Start of Block
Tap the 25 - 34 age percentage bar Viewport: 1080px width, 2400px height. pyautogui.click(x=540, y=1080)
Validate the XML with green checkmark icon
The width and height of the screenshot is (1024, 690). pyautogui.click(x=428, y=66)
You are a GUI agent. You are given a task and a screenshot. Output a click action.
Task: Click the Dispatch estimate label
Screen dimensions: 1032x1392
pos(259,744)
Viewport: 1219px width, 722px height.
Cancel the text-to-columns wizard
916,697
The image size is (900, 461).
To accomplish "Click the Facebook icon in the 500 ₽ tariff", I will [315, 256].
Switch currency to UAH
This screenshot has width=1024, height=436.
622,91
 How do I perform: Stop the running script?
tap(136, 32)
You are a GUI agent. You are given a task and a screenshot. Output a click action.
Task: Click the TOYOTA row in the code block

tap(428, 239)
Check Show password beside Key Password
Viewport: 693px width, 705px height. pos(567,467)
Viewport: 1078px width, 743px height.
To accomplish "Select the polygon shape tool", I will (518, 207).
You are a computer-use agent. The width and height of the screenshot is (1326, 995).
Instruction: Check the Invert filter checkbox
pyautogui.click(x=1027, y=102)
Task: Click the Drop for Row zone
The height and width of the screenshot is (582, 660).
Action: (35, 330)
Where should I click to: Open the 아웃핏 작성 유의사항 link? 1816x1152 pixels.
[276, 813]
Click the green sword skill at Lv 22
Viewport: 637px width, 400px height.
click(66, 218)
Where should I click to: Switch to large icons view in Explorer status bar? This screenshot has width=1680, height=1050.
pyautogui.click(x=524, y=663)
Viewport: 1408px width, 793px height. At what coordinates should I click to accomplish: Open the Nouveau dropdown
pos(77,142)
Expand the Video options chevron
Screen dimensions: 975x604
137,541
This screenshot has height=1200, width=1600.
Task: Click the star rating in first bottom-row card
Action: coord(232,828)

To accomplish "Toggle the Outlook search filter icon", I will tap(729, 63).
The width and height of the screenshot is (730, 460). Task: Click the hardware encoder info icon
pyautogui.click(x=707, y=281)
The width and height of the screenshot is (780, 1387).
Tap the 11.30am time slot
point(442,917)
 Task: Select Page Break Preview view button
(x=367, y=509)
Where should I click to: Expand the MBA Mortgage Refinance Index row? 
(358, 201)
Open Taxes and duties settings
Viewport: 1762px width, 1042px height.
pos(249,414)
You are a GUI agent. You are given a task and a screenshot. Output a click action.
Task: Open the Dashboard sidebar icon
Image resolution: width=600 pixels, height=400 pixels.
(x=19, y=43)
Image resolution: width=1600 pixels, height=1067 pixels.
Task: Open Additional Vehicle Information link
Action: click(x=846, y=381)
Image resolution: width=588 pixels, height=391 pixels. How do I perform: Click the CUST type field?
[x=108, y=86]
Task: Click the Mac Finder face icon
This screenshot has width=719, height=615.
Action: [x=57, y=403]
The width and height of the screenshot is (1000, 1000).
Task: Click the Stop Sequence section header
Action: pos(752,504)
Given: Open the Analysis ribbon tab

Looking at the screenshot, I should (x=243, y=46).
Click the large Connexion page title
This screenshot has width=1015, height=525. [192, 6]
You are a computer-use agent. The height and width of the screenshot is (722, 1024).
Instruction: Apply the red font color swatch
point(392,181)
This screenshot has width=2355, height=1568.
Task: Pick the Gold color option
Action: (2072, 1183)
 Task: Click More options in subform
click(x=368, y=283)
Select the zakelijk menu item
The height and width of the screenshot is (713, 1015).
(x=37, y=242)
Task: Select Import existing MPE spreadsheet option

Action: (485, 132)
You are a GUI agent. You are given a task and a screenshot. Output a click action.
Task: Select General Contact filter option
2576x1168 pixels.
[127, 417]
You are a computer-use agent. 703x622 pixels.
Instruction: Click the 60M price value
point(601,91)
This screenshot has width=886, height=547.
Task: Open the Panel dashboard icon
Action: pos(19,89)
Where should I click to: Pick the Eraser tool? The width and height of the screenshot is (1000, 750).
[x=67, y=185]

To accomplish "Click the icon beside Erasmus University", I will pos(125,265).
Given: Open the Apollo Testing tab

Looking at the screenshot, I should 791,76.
End of Block
» TASK ITEM
Every entry should be given again exactly as written.

» ANSWER SECTION
Tap the 25 - 34 age percentage bar Viewport: 1080px width, 2400px height. pyautogui.click(x=540, y=1080)
Validate the XML with green checkmark icon
The width and height of the screenshot is (1024, 690). pyautogui.click(x=428, y=66)
You are a GUI agent. You are given a task and a screenshot. Output a click action.
Task: Click the Dispatch estimate label
Screen dimensions: 1032x1392
pos(259,744)
Viewport: 1219px width, 722px height.
Cancel the text-to-columns wizard
916,697
The image size is (900, 461).
To accomplish "Click the Facebook icon in the 500 ₽ tariff", I will [315, 256].
Switch currency to UAH
This screenshot has width=1024, height=436.
622,91
 How do I perform: Stop the running script?
tap(136, 32)
You are a GUI agent. You are given a task and a screenshot. Output a click action.
Task: Click the TOYOTA row in the code block

tap(428, 239)
Check Show password beside Key Password
Viewport: 693px width, 705px height. pos(567,467)
Viewport: 1078px width, 743px height.
To accomplish "Select the polygon shape tool", I will (518, 207).
You are a computer-use agent. The width and height of the screenshot is (1326, 995).
Instruction: Check the Invert filter checkbox
pyautogui.click(x=1027, y=102)
Task: Click the Drop for Row zone
The height and width of the screenshot is (582, 660).
Action: (35, 330)
Where should I click to: Open the 아웃핏 작성 유의사항 link? 1816x1152 pixels.
[276, 813]
Click the green sword skill at Lv 22
Viewport: 637px width, 400px height.
click(66, 218)
Where should I click to: Switch to large icons view in Explorer status bar? This screenshot has width=1680, height=1050.
pyautogui.click(x=524, y=663)
Viewport: 1408px width, 793px height. At what coordinates should I click to accomplish: Open the Nouveau dropdown
pos(77,142)
Expand the Video options chevron
Screen dimensions: 975x604
137,541
This screenshot has height=1200, width=1600.
Task: Click the star rating in first bottom-row card
Action: coord(232,828)

To accomplish "Toggle the Outlook search filter icon", I will tap(729, 63).
The width and height of the screenshot is (730, 460). Task: Click the hardware encoder info icon
pyautogui.click(x=707, y=281)
The width and height of the screenshot is (780, 1387).
Tap the 11.30am time slot
point(442,917)
 Task: Select Page Break Preview view button
(x=367, y=509)
Where should I click to: Expand the MBA Mortgage Refinance Index row? 
(358, 201)
Open Taxes and duties settings
Viewport: 1762px width, 1042px height.
pos(249,414)
You are a GUI agent. You are given a task and a screenshot. Output a click action.
Task: Open the Dashboard sidebar icon
Image resolution: width=600 pixels, height=400 pixels.
(x=19, y=43)
Image resolution: width=1600 pixels, height=1067 pixels.
Task: Open Additional Vehicle Information link
Action: click(x=846, y=381)
Image resolution: width=588 pixels, height=391 pixels. How do I perform: Click the CUST type field?
[x=108, y=86]
Task: Click the Mac Finder face icon
This screenshot has width=719, height=615.
Action: [x=57, y=403]
The width and height of the screenshot is (1000, 1000).
Task: Click the Stop Sequence section header
Action: pos(752,504)
Given: Open the Analysis ribbon tab

Looking at the screenshot, I should (x=243, y=46).
Click the large Connexion page title
This screenshot has width=1015, height=525. [192, 6]
You are a computer-use agent. The height and width of the screenshot is (722, 1024).
Instruction: Apply the red font color swatch
point(392,181)
This screenshot has width=2355, height=1568.
Task: Pick the Gold color option
Action: (2072, 1183)
 Task: Click More options in subform
click(x=368, y=283)
Select the zakelijk menu item
The height and width of the screenshot is (713, 1015).
(x=37, y=242)
Task: Select Import existing MPE spreadsheet option

Action: (485, 132)
You are a GUI agent. You are given a task and a screenshot. Output a click action.
Task: Select General Contact filter option
2576x1168 pixels.
[127, 417]
You are a computer-use agent. 703x622 pixels.
Instruction: Click the 60M price value
point(601,91)
This screenshot has width=886, height=547.
Task: Open the Panel dashboard icon
Action: pos(19,89)
Where should I click to: Pick the Eraser tool? The width and height of the screenshot is (1000, 750).
[x=67, y=185]

To accomplish "Click the icon beside Erasmus University", I will pos(125,265).
Given: Open the Apollo Testing tab

Looking at the screenshot, I should 791,76.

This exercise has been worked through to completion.